═════ ENTRIES SHOWN
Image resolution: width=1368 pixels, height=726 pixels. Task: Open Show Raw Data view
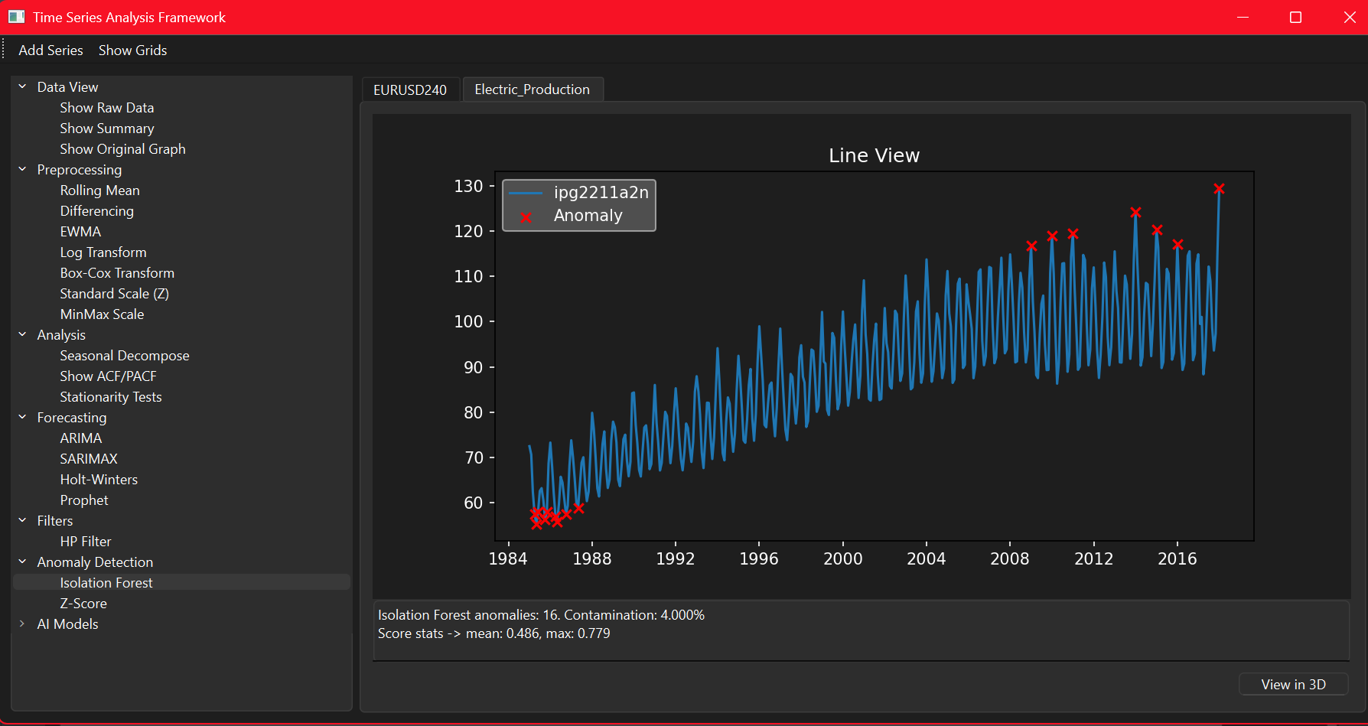pyautogui.click(x=106, y=107)
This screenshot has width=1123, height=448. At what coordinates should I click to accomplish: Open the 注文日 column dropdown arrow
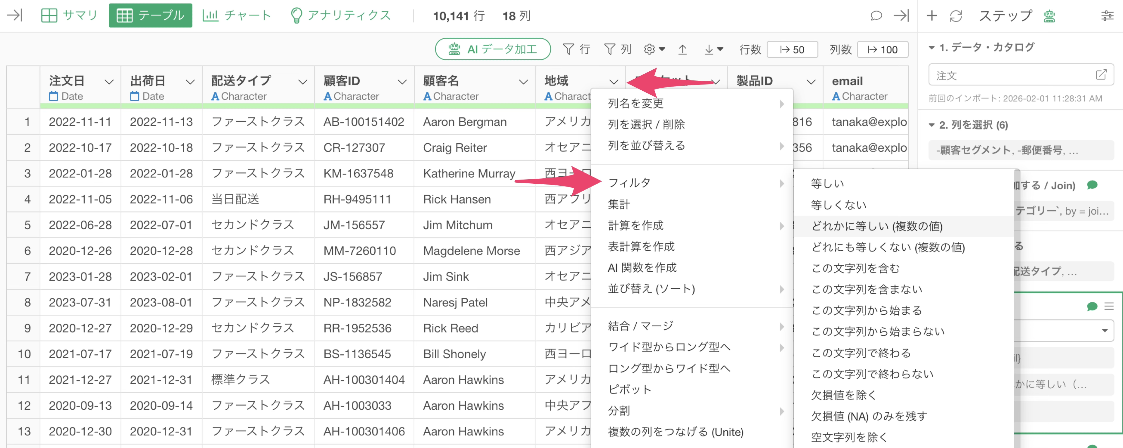(109, 82)
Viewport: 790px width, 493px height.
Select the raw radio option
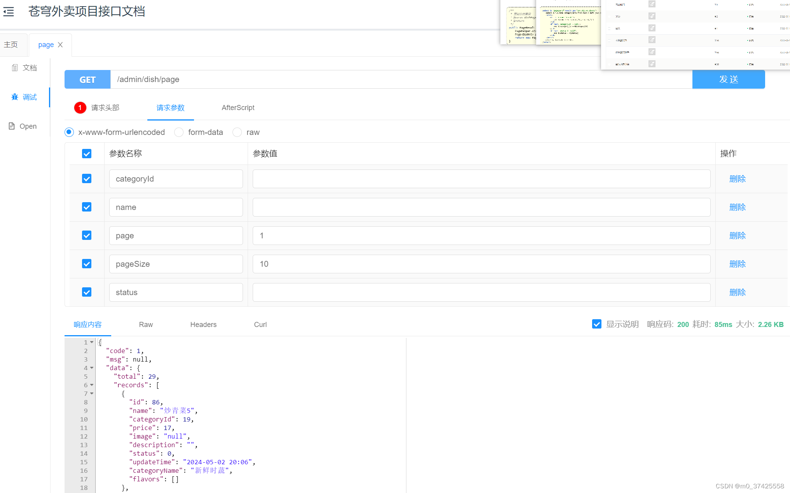237,132
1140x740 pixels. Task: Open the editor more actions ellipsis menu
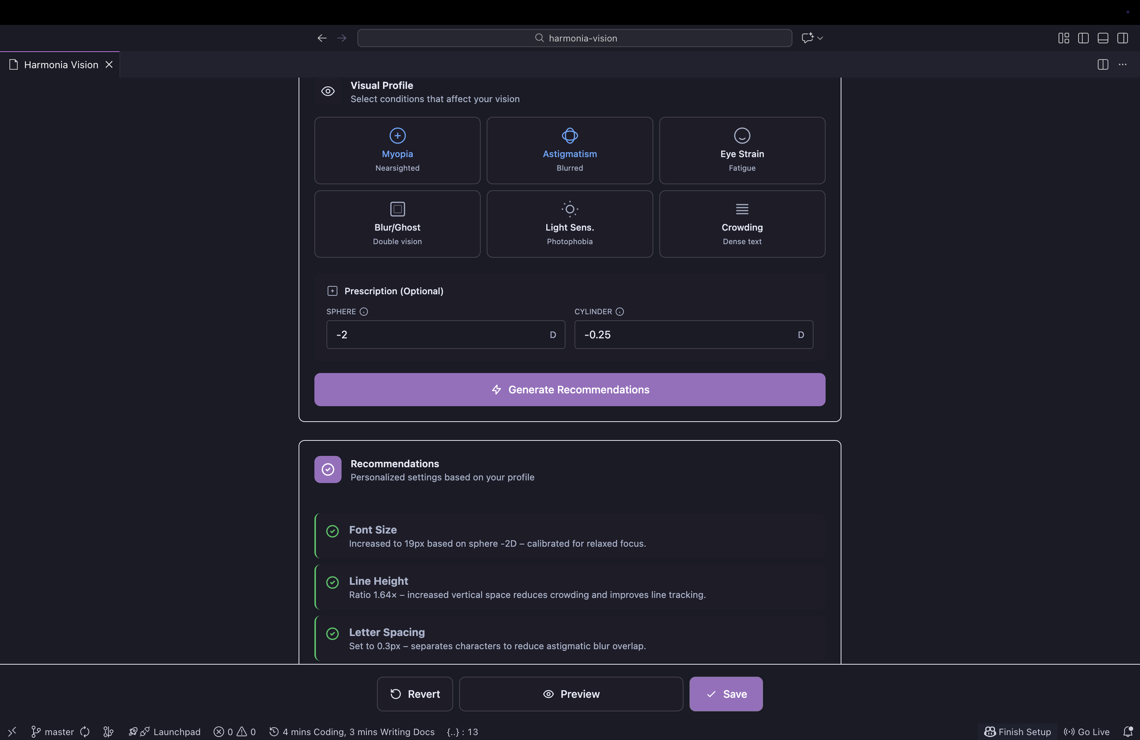coord(1122,65)
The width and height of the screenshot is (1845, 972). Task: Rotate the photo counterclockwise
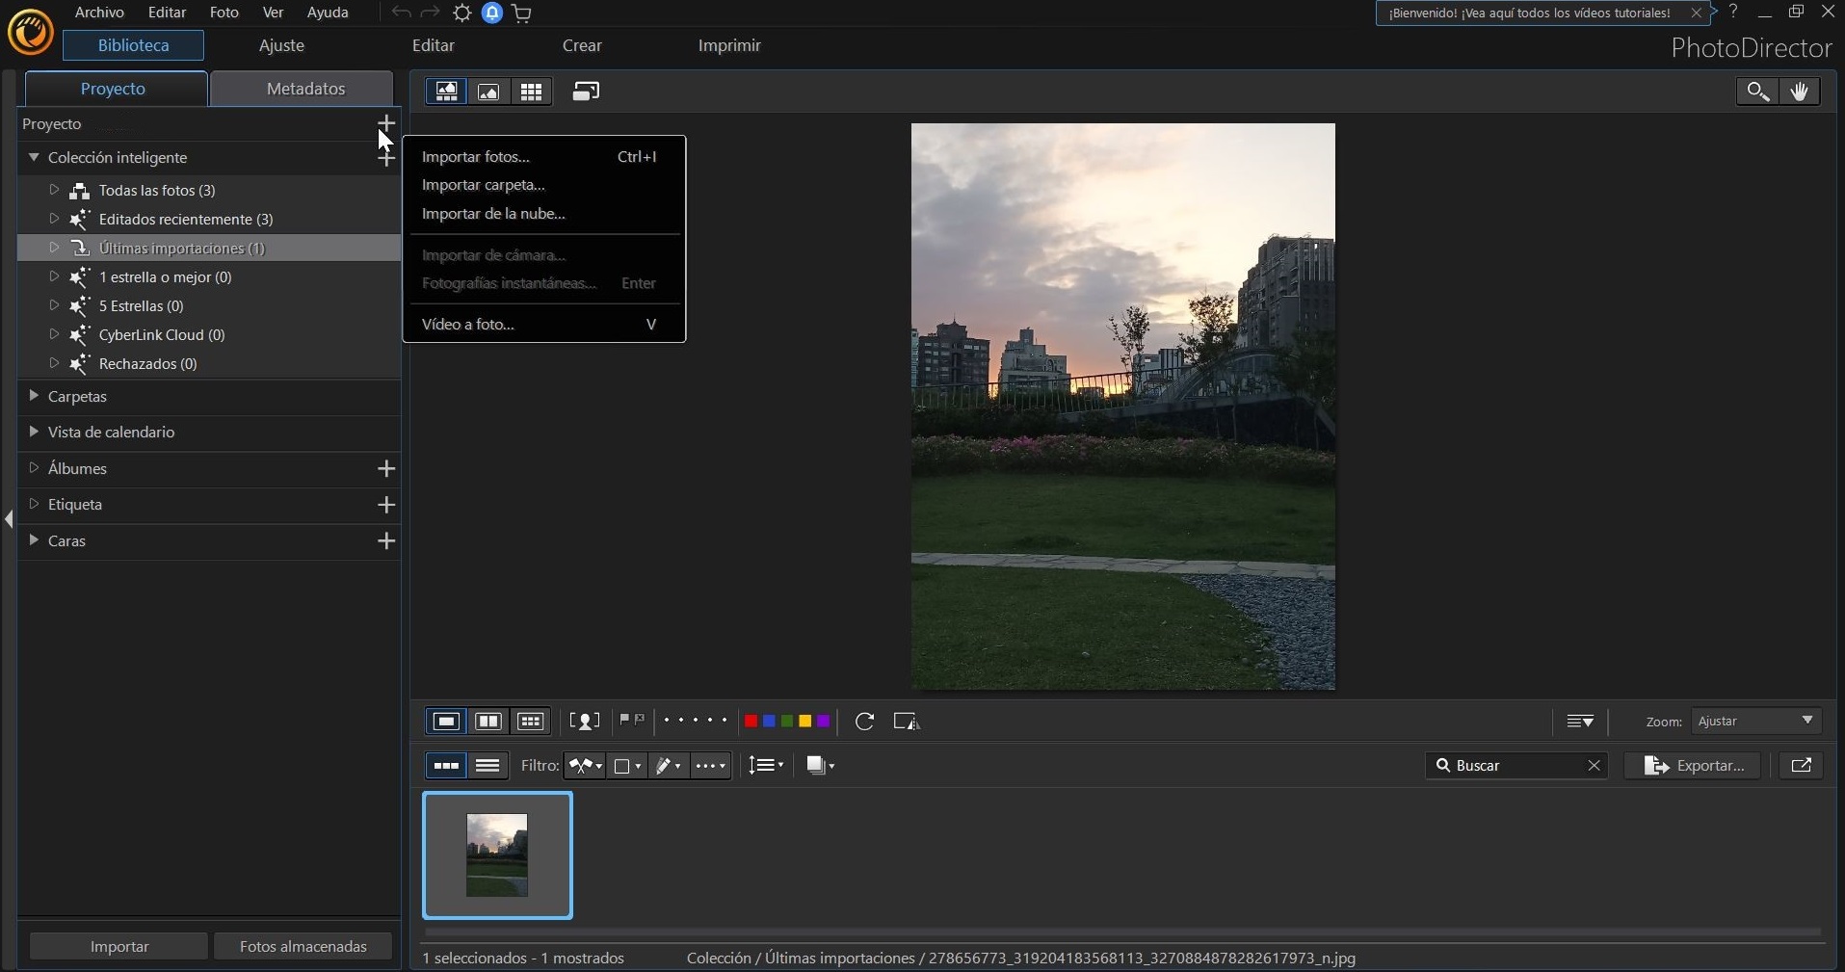tap(864, 721)
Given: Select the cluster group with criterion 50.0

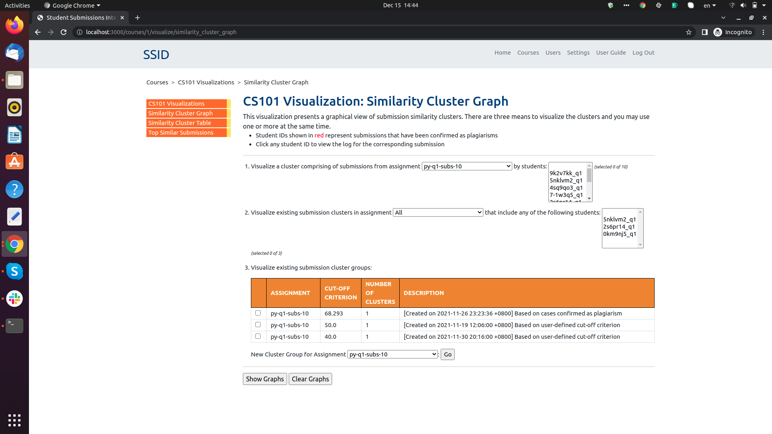Looking at the screenshot, I should [258, 324].
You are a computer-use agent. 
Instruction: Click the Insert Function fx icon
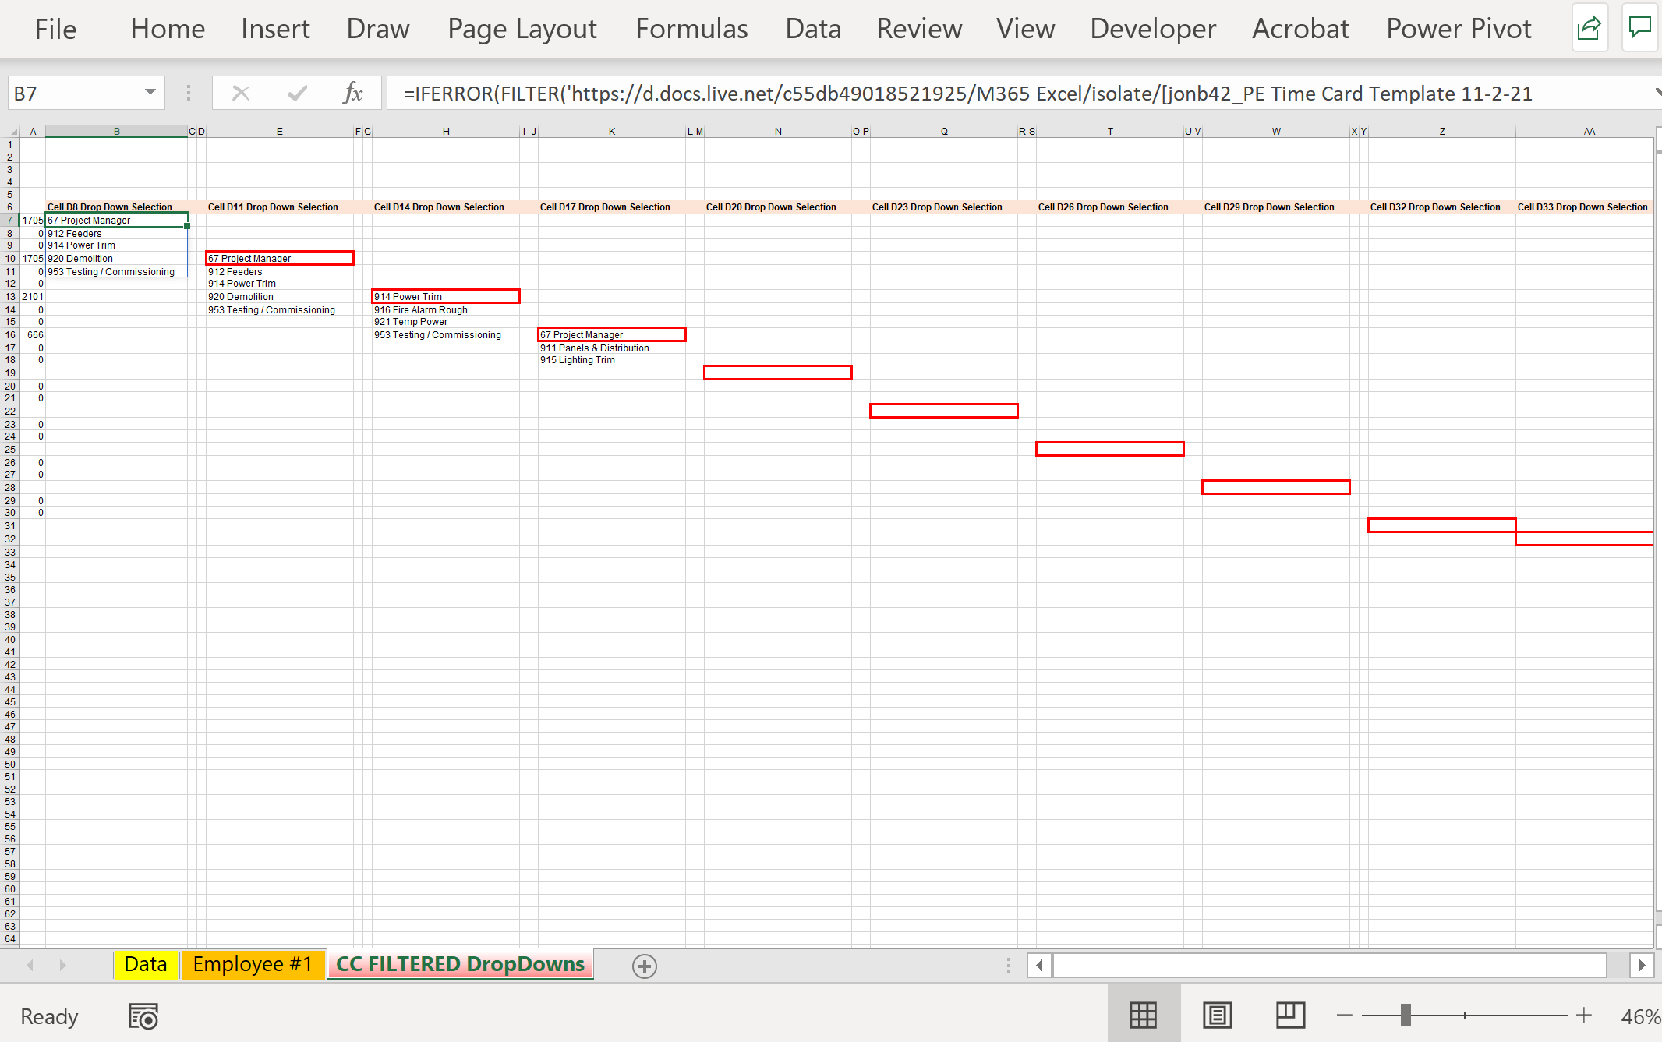coord(352,94)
══════════
From the first line to the last, set down the records above exactly and skip the pictures.

Image resolution: width=1368 pixels, height=726 pixels. Task: Open Show Raw Data view
pyautogui.click(x=106, y=107)
This screenshot has width=1123, height=448. At what coordinates should I click to accomplish: Open the 注文日 column dropdown arrow
(109, 82)
Viewport: 790px width, 493px height.
Select the raw radio option
237,132
1140x740 pixels. Task: Open the editor more actions ellipsis menu
coord(1122,65)
The width and height of the screenshot is (1845, 972). Task: Rotate the photo counterclockwise
tap(864, 721)
Given: Select the cluster group with criterion 50.0

Looking at the screenshot, I should [258, 324].
You are a computer-use agent. 
Instruction: Click the Insert Function fx icon
coord(352,94)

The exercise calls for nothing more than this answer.